Solving a Hamiltonian Path Problem with a bacterial computer
1 Department of Biology, Missouri Western State University, St Joseph, MO 64507, USA
2 Department of Biology, Davidson College, Davidson, NC 28036, USA
3 Department of Biology, North Carolina Central University, Durham, NC 27707, USA
4 Department of Mathematics, Davidson College, Davidson, NC 28036, USA
5 Department of Computer Science, Math and Physics, Missouri Western State University, St Joseph, MO 64507, USA
6 Natural Science and Math Department, Johnson C. Smith University, Charlotte, NC 28216, USA
Journal of Biological Engineering 2009, 3:11 doi:10.1186/1754-1611-3-11Published: 24 July 2009
The Hamiltonian Path Problem asks whether there is a route in a directed graph from a beginning node to an ending node, visiting each node exactly once. The Hamiltonian Path Problem is NP complete, achieving surprising computational complexity with modest increases in size. This challenge has inspired researchers to broaden the definition of a computer. DNA computers have been developed that solve NP complete problems. Bacterial computers can be programmed by constructing genetic circuits to execute an algorithm that is responsive to the environment and whose result can be observed. Each bacterium can examine a solution to a mathematical problem and billions of them can explore billions of possible solutions. Bacterial computers can be automated, made responsive to selection, and reproduce themselves so that more processing capacity is applied to problems over time.

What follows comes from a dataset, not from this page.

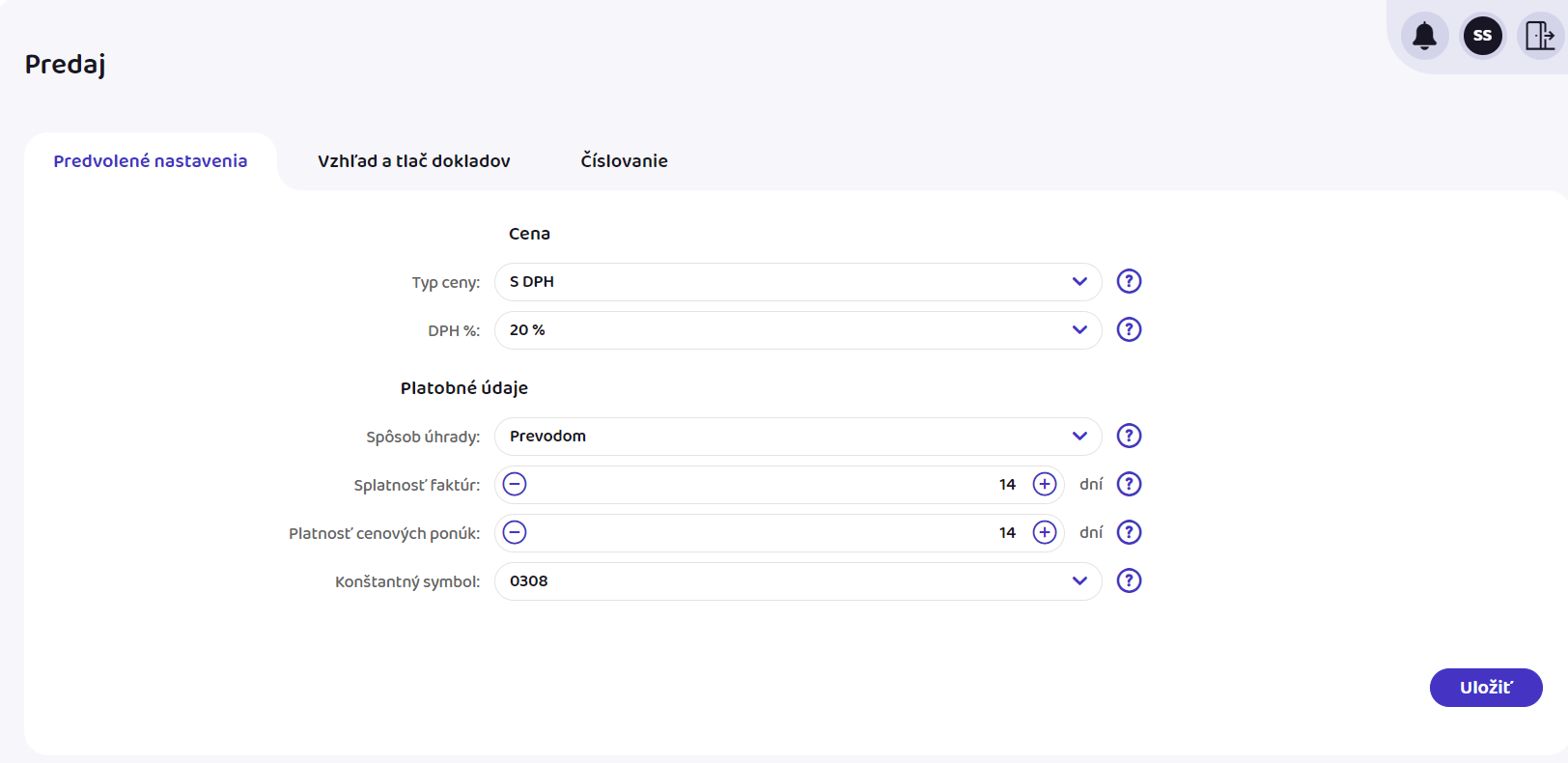Switch to the Číslovanie tab
Viewport: 1568px width, 763px height.
[624, 161]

We programmed bacteria with a genetic circuit that enables them to evaluate all possible paths in a directed graph in order to find a Hamiltonian path. We encoded a three node directed graph as DNA segments that were autonomously shuffled randomly inside bacteria by a Hin/hixC recombination system we previously adapted from Salmonella typhimurium for use in Escherichia coli. We represented nodes in the graph as linked halves of two different genes encoding red or green fluorescent proteins. Bacterial populations displayed phenotypes that reflected random ordering of edges in the graph. Individual bacterial clones that found a Hamiltonian path reported their success by fluorescing both red and green, resulting in yellow colonies. We used DNA sequencing to verify that the yellow phenotype resulted from genotypes that represented Hamiltonian path solutions, demonstrating that our bacterial computer functioned as expected.
We successfully designed, constructed, and tested a bacterial computer capable of finding a Hamiltonian path in a three node directed graph. This proof-of-concept experiment demonstrates that bacterial computing is a new way to address NP-complete problems using the inherent advantages of genetic systems. The results of our experiments also validate synthetic biology as a valuable approach to biological engineering. We designed and constructed basic parts, devices, and systems using synthetic biology principles of standardization and abstraction.